Arrange the rows between the line holding "at (202, 30)." and the line holding "The height and width of the screenshot is (594, 1288).", inclusive, as a numbered list, leaving out any blank lines.

━━━━━━━━━━━━━━━━

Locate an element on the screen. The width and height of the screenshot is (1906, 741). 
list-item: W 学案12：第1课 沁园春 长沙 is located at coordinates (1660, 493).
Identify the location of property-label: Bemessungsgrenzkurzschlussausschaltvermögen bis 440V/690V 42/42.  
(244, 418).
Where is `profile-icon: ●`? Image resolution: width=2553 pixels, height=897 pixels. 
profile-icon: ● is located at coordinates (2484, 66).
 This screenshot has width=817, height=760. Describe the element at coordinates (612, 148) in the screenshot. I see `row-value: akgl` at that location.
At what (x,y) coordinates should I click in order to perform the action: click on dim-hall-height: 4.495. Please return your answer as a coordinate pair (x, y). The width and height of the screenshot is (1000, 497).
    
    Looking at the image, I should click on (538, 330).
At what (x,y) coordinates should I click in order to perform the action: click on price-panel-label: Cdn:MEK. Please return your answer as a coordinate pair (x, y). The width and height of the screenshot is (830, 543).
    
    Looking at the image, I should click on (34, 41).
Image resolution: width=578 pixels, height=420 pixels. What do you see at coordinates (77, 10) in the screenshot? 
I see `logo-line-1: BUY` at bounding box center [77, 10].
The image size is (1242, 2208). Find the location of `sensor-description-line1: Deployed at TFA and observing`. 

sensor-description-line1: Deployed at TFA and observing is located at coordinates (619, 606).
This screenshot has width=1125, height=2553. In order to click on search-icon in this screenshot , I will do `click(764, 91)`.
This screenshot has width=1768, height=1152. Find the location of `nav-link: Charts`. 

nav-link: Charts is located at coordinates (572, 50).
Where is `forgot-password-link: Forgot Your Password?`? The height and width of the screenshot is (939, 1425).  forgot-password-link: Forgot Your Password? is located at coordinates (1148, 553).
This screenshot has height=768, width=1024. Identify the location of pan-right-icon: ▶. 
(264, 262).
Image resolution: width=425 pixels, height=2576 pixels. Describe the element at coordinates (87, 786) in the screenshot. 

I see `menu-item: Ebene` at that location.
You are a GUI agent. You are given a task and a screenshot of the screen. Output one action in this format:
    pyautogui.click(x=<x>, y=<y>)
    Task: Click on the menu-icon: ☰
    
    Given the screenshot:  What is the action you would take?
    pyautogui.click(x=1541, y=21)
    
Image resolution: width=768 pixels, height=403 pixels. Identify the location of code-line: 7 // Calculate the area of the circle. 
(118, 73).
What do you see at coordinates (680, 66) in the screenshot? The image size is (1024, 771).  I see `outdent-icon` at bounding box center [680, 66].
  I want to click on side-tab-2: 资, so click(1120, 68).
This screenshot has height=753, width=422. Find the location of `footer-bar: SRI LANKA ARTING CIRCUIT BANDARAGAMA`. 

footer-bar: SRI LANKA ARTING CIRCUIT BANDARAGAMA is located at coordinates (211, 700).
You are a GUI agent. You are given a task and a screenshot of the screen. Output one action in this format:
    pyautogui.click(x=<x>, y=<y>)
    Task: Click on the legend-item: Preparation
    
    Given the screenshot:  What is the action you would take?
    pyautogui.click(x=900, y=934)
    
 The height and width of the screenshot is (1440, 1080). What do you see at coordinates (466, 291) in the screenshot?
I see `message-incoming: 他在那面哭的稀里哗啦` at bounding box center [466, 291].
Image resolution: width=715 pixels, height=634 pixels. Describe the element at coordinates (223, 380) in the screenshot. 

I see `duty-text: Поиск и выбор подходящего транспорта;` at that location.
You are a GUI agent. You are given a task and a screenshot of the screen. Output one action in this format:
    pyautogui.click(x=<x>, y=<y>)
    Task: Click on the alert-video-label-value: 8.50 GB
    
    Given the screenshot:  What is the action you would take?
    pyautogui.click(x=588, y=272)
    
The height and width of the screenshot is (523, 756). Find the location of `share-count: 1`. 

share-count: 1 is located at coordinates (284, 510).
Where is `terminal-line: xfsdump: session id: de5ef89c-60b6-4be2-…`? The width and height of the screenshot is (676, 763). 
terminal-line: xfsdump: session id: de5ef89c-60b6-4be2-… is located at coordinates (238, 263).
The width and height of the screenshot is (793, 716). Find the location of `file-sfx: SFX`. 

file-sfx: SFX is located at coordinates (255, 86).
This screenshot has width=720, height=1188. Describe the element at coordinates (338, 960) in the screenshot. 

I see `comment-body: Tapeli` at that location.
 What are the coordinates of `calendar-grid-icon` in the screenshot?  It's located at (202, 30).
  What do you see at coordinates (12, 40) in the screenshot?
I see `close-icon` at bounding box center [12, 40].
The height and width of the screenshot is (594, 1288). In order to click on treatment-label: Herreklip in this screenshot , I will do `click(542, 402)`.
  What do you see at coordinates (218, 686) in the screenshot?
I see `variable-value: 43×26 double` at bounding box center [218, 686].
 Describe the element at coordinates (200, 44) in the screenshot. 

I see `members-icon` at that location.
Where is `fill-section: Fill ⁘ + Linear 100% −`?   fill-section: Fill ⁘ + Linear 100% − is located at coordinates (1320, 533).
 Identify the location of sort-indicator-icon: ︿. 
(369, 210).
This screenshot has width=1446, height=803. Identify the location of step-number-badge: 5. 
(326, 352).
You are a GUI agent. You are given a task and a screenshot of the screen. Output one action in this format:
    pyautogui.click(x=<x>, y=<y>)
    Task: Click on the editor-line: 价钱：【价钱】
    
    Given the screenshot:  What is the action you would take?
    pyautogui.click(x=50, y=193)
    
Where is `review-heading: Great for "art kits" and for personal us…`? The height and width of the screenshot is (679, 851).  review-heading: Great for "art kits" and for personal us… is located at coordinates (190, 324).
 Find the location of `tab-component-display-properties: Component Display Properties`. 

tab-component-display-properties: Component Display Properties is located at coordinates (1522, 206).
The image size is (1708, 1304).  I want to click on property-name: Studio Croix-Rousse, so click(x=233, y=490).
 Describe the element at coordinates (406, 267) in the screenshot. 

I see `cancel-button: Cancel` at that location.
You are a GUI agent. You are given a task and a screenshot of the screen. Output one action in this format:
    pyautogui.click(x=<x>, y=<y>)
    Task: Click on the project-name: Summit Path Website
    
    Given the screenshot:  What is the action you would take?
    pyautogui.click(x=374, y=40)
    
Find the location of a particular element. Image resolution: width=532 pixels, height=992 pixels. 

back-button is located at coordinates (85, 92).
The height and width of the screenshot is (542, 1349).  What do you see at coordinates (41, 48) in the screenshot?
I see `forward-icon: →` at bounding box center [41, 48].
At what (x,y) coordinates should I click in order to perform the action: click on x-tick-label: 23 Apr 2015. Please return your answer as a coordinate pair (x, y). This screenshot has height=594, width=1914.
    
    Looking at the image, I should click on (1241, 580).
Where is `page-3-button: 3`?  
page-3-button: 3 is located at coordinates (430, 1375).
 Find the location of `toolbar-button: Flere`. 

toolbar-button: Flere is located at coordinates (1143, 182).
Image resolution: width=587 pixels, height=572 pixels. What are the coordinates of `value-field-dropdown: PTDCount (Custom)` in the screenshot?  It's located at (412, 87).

━━━━━━━━━━━━━━━━

▸ **YOUR SOLUTION**
1.  What are the coordinates of `calendar-grid-icon` in the screenshot?  It's located at (202, 30).
2.   What do you see at coordinates (12, 40) in the screenshot?
3. I see `close-icon` at bounding box center [12, 40].
4. The height and width of the screenshot is (594, 1288). In order to click on treatment-label: Herreklip in this screenshot , I will do `click(542, 402)`.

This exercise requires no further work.